Figure 11. Estimated voltage error of the battery pack for about 2 hours before and after applying proposed method discharging with FTP-75 current profile from initial 89% SOC.

Figure 12. (a) Normalized FTP-75 current profile; (b) Observed SOC and estimated SOC for the pack by proposed method; (c) SOC estimation error for different initial values.

Figure 12. (a) Normalized FTP-75 current profile; (b) Observed SOC and estimated SOC for the pack by proposed method; (c) SOC estimation error for different initial values.

Figure 13. Estimated voltage error of the battery pack for about 2 hours before and after applying proposed method discharging with FTP-75 current profile from initial 89% SOC.

Figure 13. Estimated voltage error of the battery pack for about 2 hours before and after applying proposed method discharging with FTP-75 current profile from initial 89% SOC.

6. Discussion and Conclusions

This study proposed a fuzzy IEKF method to obtain an accurate SOC estimation for a battery pack over a whole charging/discharging period. This method used a fuzzy operator to estimate SOC at the initial steps. Subsequently, this method used IEKF to estimate pack SOC. The introduced fuzzy operator belongs to a specific class of operators called fuzzy aggregation operators. This operator used a SOC calculated by the coulomb counting method and IEKF SOC estimation for initial steps to estimate SOC. Subsequently, the IEKF method was used to estimate SOC for the pack. This procedure guarantees that EVs/HEVs BMS will have an accurate SOC estimation for the battery pack from the initial start. With the application of a single cell model used for a battery pack of n cells, the SOC estimation equations are executed only once in each time step for the entire battery pack. This leads to a fast and efficient algorithm for practical on-board estimation of battery pack SOC.

A battery pack consisting of 120 LifePO₄ aged cells connected in series was used to verify and evaluate the proposed fuzzy-IEKF SOC estimation method. Tests were done starting from different initial SOCs under a normalized current profile per NEDC and FTP-75. The experimental results provided pack SOC with a reasonable error which reflects a robust and reliable approach.
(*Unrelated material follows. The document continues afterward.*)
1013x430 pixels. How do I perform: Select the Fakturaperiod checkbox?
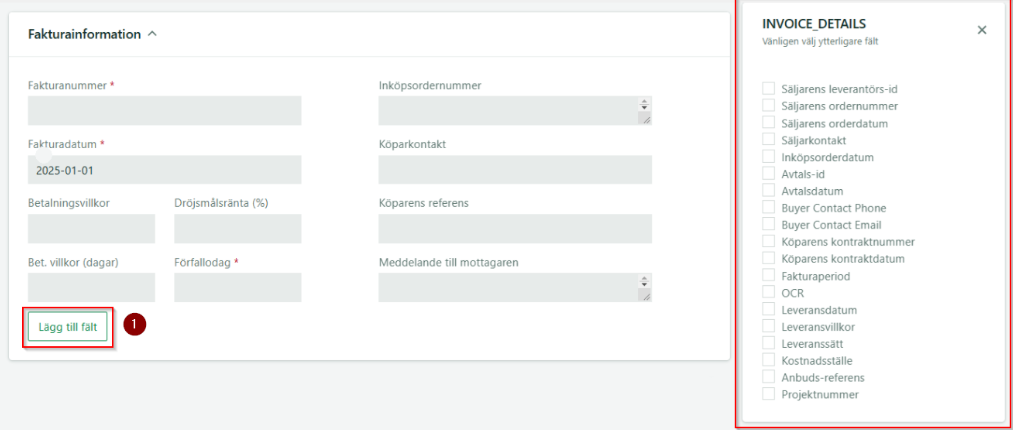pos(769,275)
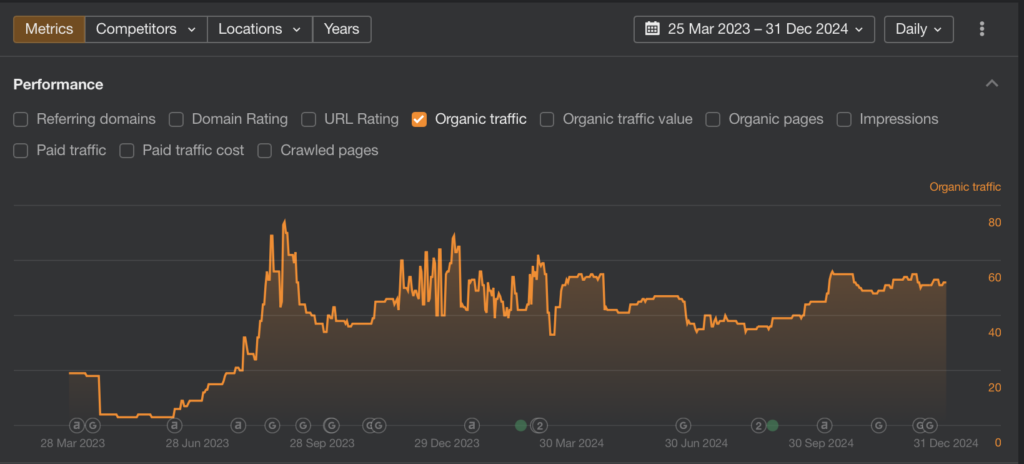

Moreover, as expressed in the experimental results, the criterion to stop charging/discharging is the estimated SOC for the entire battery pack. In all tests performed to evaluate the proposed algorithm under conditions in which all cells in the battery pack have a consistent SOH, the difference in the SOC for each cell in the battery pack for a 10% SOC as the stop point criteria for the pack will yield a less than 0.5% difference in the state of charge amongst all cells in the pack. Thus, this small difference will maintain safe and effective operation of all cells in the battery pack.